Funds flowed into Dow and small-cap stocks while large tech shares experienced declines

    by VT Markets
    /
    Jul 2, 2025

    Today, the market saw a shift away from large/mega-cap tech stocks due to unexpected data from JOLT job openings and the anticipation of no rate cut in July. The day affected recent tech gainers, with Nvidia falling 2.69%, Broadcom 3.82%, AMD 3.71%, and Meta 2.42%.

    Conversely, Dow stocks performed well with 15 companies experiencing rises of 1.25% or more. UnitedHealth increased 4.38%, Amgen went up by 4.11%, and Sherwin-Williams climbed 3.73%. Merck & Co followed with a 3.25% increase and Nike rose 3.19%.

    Market Indices Performance

    The Dow industrial average closed higher by 400.29 points, a 0.91% increase, at 44495.06. In contrast, the S&P index saw a decline of 6.90 points, or 0.11%, settling at 6198.05. The NASDAQ index decreased by 166.84 points, 0.82%, closing at 20202.89. However, the Russell 2000 saw an increase of 20.43 points, a rise of 0.94%, reaching 2195.46.

    Overall, the day was marked by market rotation, indicating economic growth. However, it saw a sell-off of tech stocks and an end to record closes in the S&P and Nasdaq.

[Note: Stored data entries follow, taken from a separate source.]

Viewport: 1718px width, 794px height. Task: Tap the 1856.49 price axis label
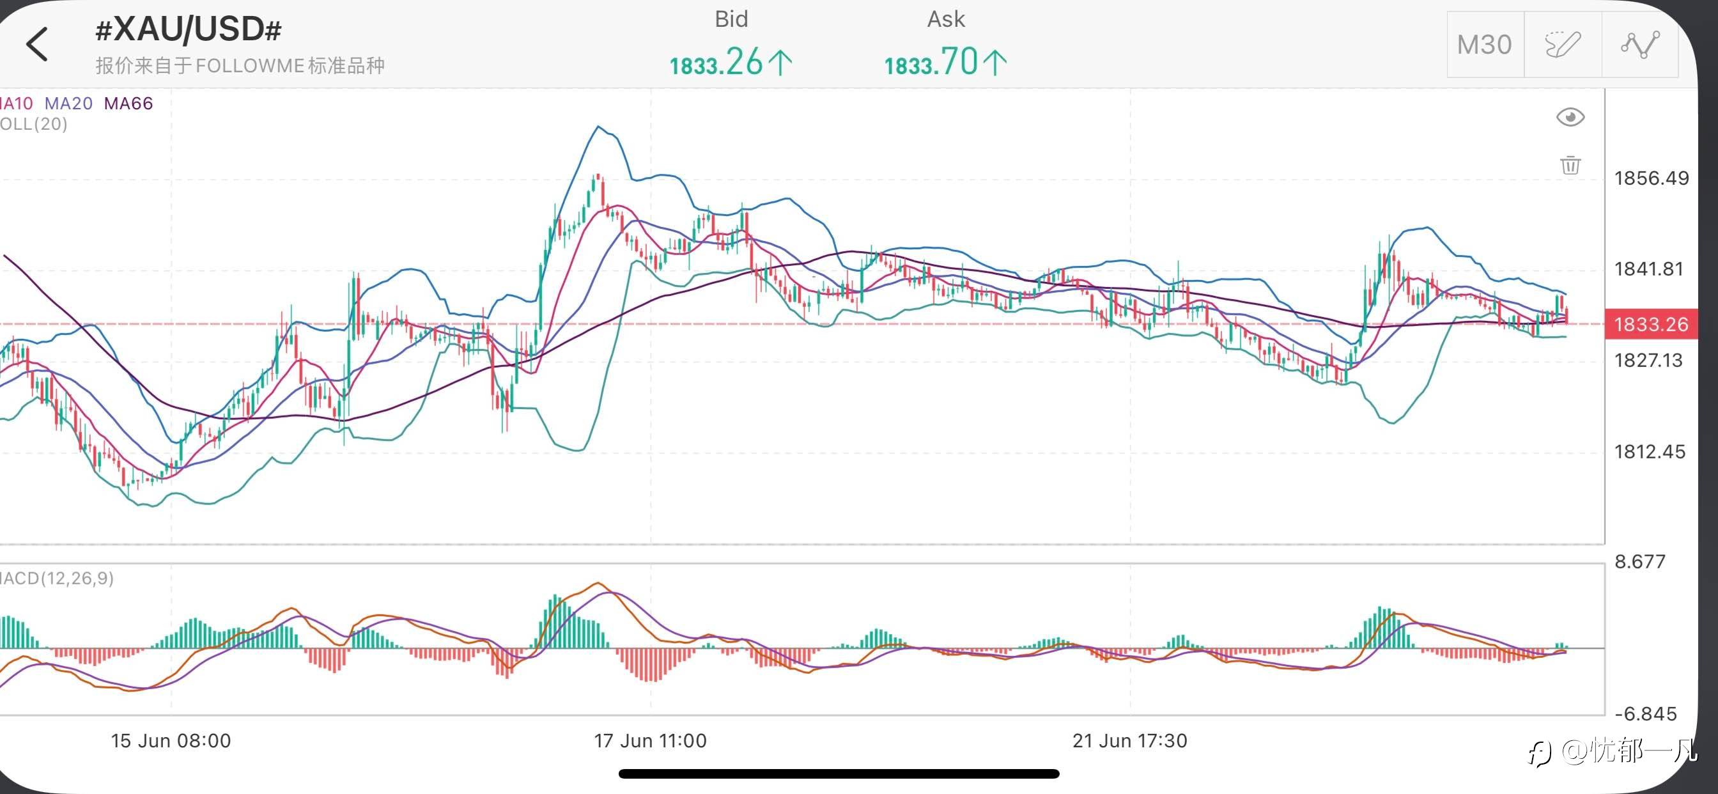tap(1651, 178)
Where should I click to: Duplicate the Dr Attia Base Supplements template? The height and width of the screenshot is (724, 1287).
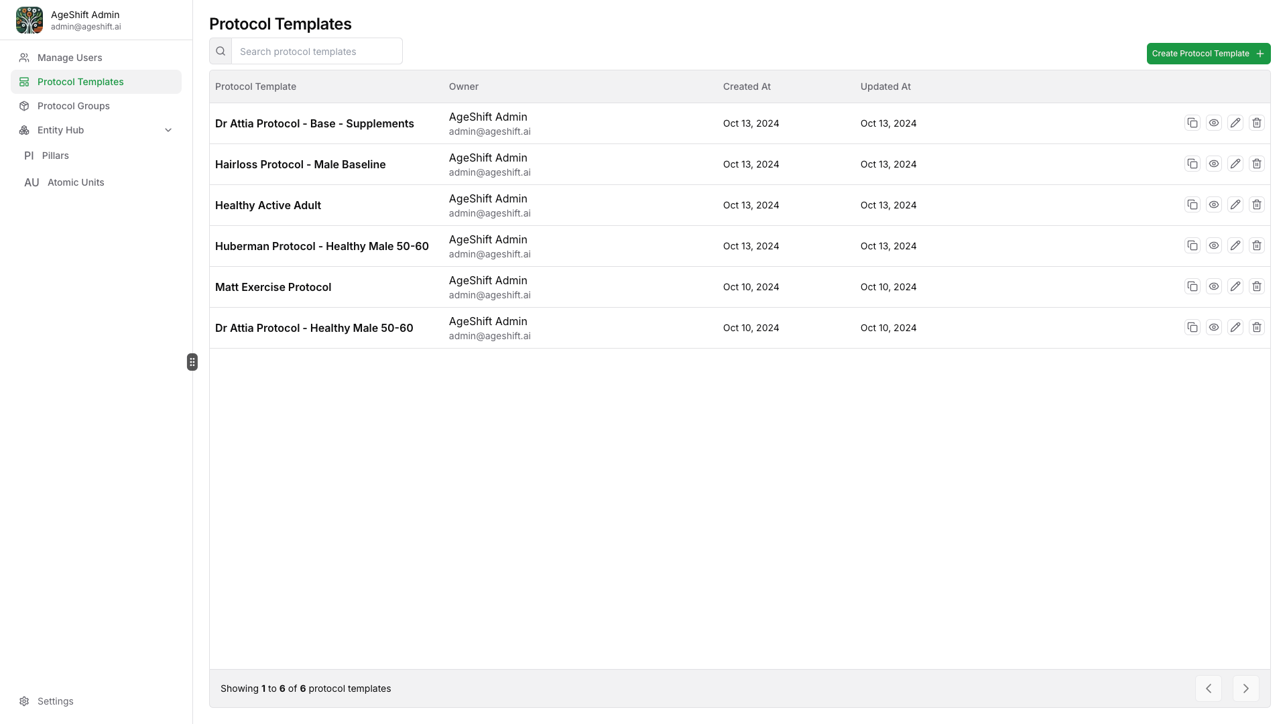(x=1192, y=123)
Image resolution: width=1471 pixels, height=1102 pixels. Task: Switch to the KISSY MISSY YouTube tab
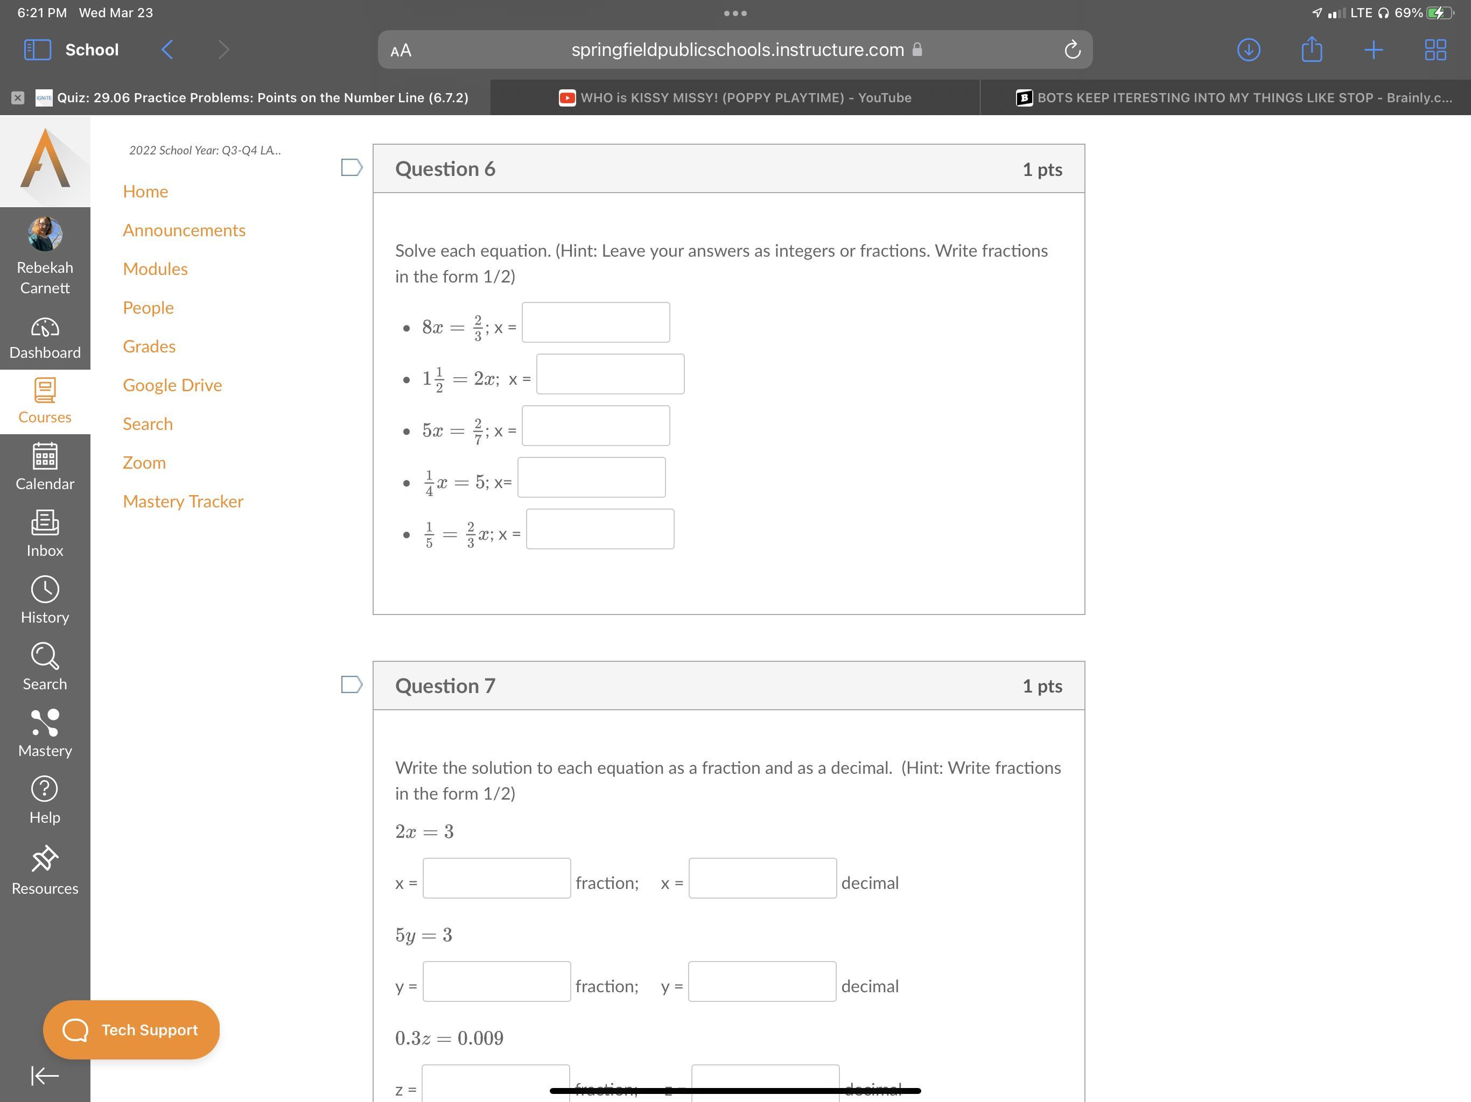pyautogui.click(x=735, y=98)
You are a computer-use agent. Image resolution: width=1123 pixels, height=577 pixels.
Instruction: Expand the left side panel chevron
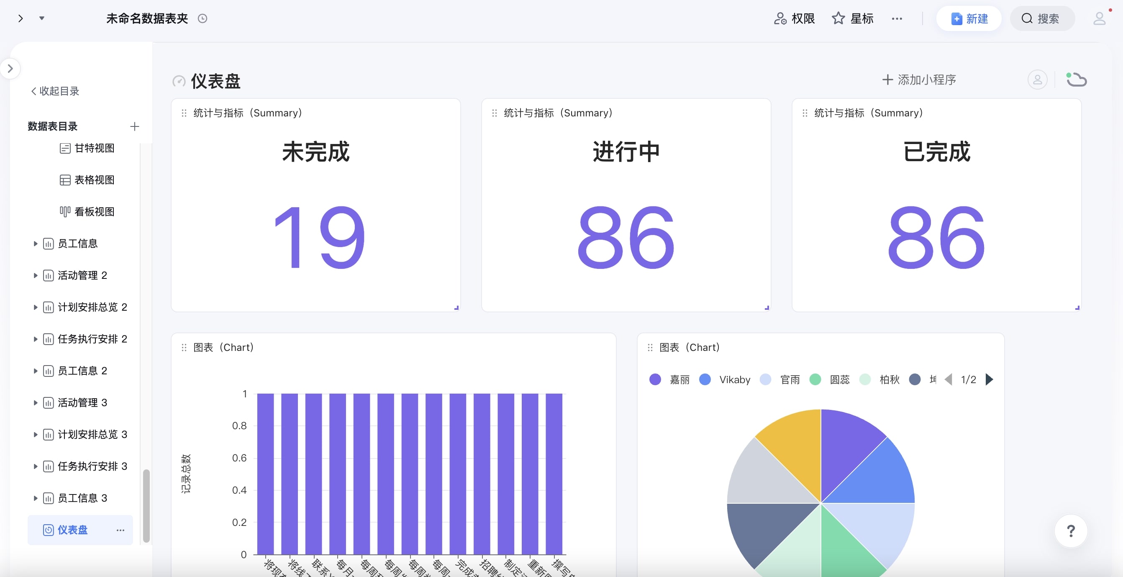click(10, 68)
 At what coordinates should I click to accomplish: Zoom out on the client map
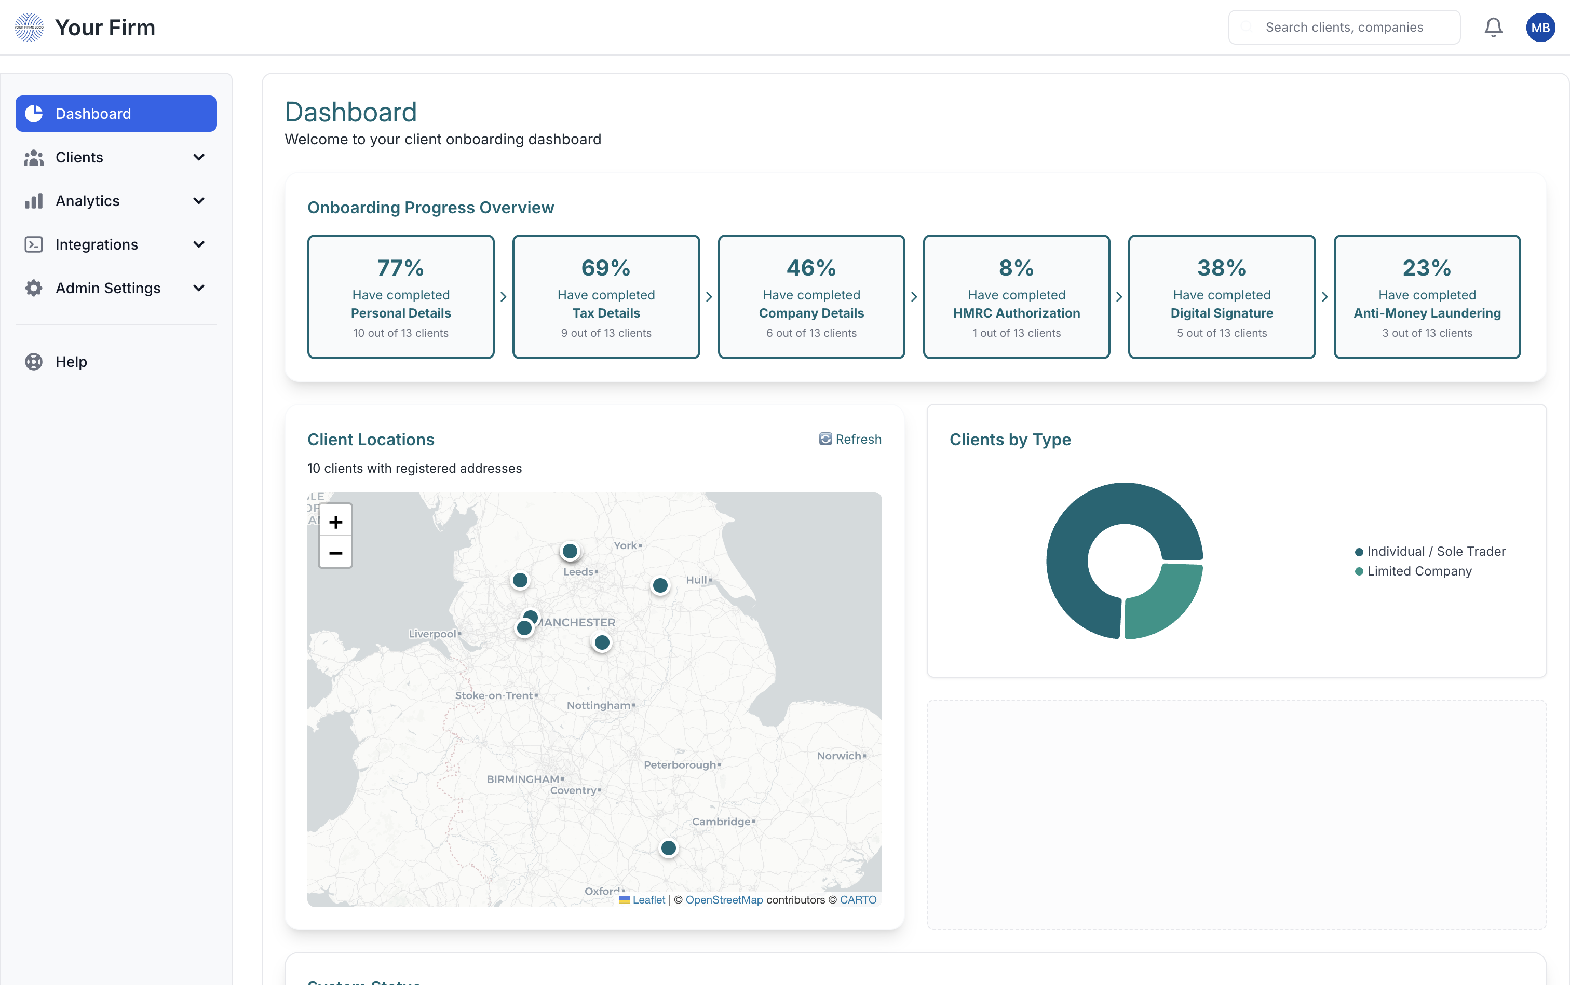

    What we’ve witnessed today is a snapback in market focus, driven largely by firmer labour market data and fading expectations of looser monetary policy in the near term. The decline in job openings, though not steep enough to flag obvious distress, has underlined a labour market that remains too tight to justify easing moves by the Federal Reserve in July. Traders who had positioned themselves around rate-sensitive growth stocks found themselves on the wrong side of the reversal.


    Large-cap tech names, which have powered recent all-time highs, came under immediate pressure as rate-sensitive valuations started to compress. The dip in shares of Nvidia, AMD, Broadcom, and others wasn’t broad contagion—it was targeted and rational, stemming from a reduced appetite for premium multiples without the fuel of expected rate support.

    At the same time, capital rotated briskly into traditional sectors, particularly those seen as more resilient in a higher-for-longer interest rate scenario. When rotations like this happen, they often carry more weight than a simple bounce. We’re looking at reallocations based on revised earnings projections and defensive positioning rather than low-conviction dip-buying. The spikes in names like UnitedHealth and Merck aren’t just a coincidence—these are defensive stocks with stable cash flows, typically favoured when inflation persists and borrowing costs edge higher.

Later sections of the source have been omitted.